Advantages of a Keogh Plan
The potential for higher contributions is really the only advantage of a Keogh plan over other self-employed or self-directed plans.
As with many other retirement savings options, the money paid into a Keogh plan is deducted from the current year’s taxes. With the potential for higher contributions, this makes the plan a viable option for high-income earners even against some of the drawbacks. The benefit from higher contribution limits, through a percentage of income, generally is not as pronounced until earnings exceed $200,000 a year.
Limitations on Keogh Plans
The amount of paperwork required to set up a Keogh plan is the primary drawback for most people. It is relatively easy to set up most retirement plans while a Keogh plan can require extensive calculations and professional help.
If an employer chooses a Keogh plan for the company, benefits must extend to employees as well. Employees do not contribute to the plan and all contributions are made by the employer. The requirement offers a great benefit to employees but employers need to plan accordingly before incorporating it into the business.
With money-purchase plans, you may owe a penalty of as much as 100% of the missed contribution if you fail to reach your established percentage of earnings. While high-income owners have preferred the money-purchase plan for its higher contribution potential, the requirement for a set percentage can be difficult to manage.

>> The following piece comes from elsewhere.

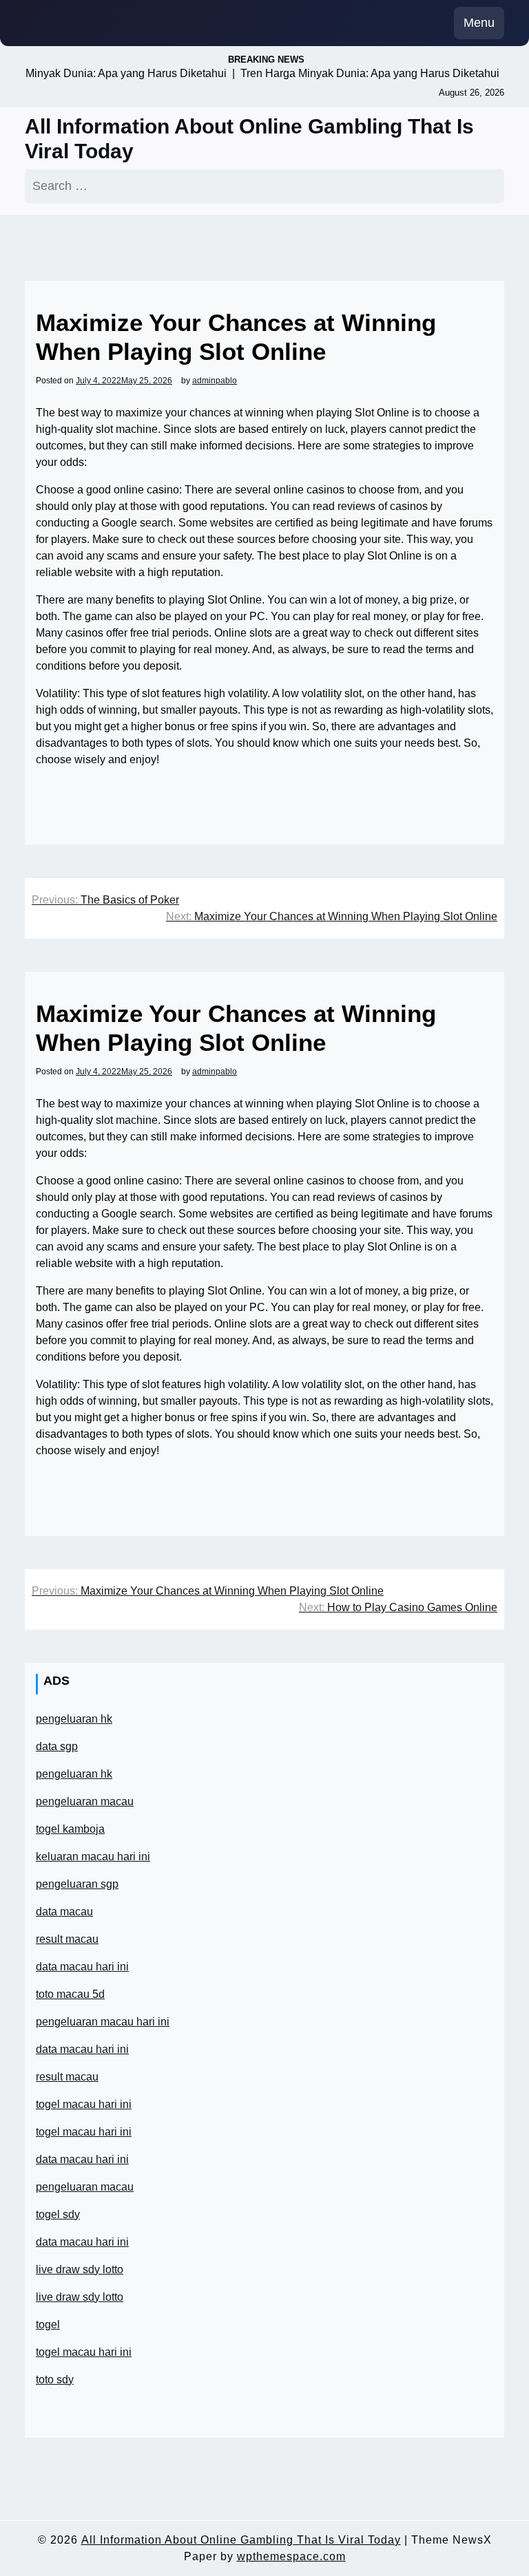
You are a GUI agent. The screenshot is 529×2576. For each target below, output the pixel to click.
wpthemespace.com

Similar to withdrawal rules for IRAs, you must start taking withdrawals from a Keogh plan when you reach 70 ½ years of age. If you are still working after this point, you may continue to contribute but must also withdraw money.
Keogh Plans: Frequently asked questions
What’s the difference between a Keogh Plan and an IRA?
Keogh plans are popular among the self-employed and small businesses because contribution limits are higher than with Individual Retirement Accounts. The maximum contribution for a Keogh Plan is $53,000 in 2015, or up to 25% of your net earnings, compared to the $5,500 limit for IRA contributions. For this reason, a Keogh plan can be a powerful way to reduce your tax bill. Keogh plans also offer choices for small businesses whereas an IRA is only for individuals.
What’s the difference between a Keogh Plan and a SEP or other self-employed plans?
Keogh plans were named after the U.S. congressman that championed them in 1962. The plans were expanded as part of the Economic Recovery Tax act of 1981. Until the tax law change of 2001, they were largely the only option for the self-employed and small business owners. Since 2001 when other self-directed 401k and self-employed options were formalized, the term Keogh is less often used but is still popular for some. Keogh plans involve much more paperwork and calculations compared to other self-employed or small business options but offer higher contribution limits.
Can I roll my Keogh Plan into a 401k plan if I go back to work?
You can roll your Keogh plan into a 401k plan as well as do a 401k rollover into a Keogh if you leave your employer.
What if I need money from a Keogh Plan before I reach 59 ½ years old, can I avoid penalties?
Exceptions on Keogh withdrawals are generally the same as with other retirement accounts but you should check with a financial professional before making a withdrawal. You may be able to avoid the early withdrawal penalty if you have un-reimbursed medical expenses exceeding 7.5% of your adjusted gross income or to pay for medical insurance premiums after losing your job.
Are there limits to what I can invest in with a Keogh plan?
Investing the money in your Keogh plan works just like in any other individual retirement account. You have complete control over the investments options and asset classes you want to hold.